◆ **Task statement**: Check each line of the listing for the string "computer", then state how many lines have it. Only the number is wanted.

◆ **Source data**:
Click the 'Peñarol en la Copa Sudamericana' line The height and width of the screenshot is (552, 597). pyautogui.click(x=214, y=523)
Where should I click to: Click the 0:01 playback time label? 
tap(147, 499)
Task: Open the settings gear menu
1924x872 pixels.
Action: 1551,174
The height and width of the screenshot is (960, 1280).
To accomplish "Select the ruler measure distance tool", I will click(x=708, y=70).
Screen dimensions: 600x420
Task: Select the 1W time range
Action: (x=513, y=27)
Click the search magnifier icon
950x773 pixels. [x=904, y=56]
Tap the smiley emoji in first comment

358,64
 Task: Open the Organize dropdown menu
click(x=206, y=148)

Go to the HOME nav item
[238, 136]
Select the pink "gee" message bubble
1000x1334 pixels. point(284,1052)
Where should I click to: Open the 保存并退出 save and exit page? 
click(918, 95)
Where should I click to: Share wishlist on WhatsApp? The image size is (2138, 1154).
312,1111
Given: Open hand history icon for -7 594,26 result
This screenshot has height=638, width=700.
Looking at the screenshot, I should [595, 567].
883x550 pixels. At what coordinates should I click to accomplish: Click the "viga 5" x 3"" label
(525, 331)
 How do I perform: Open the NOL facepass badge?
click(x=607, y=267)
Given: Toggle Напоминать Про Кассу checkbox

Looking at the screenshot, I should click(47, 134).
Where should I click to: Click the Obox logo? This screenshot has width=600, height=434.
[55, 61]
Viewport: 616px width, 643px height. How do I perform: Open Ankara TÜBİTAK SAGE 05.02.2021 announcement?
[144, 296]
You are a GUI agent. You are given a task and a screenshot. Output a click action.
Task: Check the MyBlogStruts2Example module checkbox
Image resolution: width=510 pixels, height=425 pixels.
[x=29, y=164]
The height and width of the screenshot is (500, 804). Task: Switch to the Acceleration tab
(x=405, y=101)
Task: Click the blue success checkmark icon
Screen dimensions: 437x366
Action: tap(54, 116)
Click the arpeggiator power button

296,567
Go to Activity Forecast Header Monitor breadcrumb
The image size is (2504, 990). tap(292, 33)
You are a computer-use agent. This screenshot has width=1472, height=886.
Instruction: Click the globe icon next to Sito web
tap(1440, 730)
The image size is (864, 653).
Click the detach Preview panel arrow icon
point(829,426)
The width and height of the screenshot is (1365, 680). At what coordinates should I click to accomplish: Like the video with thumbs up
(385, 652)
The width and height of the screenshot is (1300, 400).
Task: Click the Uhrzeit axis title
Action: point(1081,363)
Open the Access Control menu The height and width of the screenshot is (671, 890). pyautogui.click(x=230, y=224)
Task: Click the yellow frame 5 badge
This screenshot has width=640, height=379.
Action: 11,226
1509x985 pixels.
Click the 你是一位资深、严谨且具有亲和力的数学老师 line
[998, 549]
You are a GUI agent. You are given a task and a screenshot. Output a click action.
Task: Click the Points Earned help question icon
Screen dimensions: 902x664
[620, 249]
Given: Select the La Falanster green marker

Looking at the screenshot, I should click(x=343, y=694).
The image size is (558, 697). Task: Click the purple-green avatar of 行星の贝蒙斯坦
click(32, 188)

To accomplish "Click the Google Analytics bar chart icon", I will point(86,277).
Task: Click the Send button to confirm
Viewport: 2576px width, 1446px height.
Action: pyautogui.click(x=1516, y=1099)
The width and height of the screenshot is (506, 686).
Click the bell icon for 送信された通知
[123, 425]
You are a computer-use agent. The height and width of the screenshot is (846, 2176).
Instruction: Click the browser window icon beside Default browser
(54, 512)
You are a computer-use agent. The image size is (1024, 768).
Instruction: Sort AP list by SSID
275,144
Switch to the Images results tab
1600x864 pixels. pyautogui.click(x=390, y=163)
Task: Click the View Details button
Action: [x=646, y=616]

◆ **Exercise answer**: 3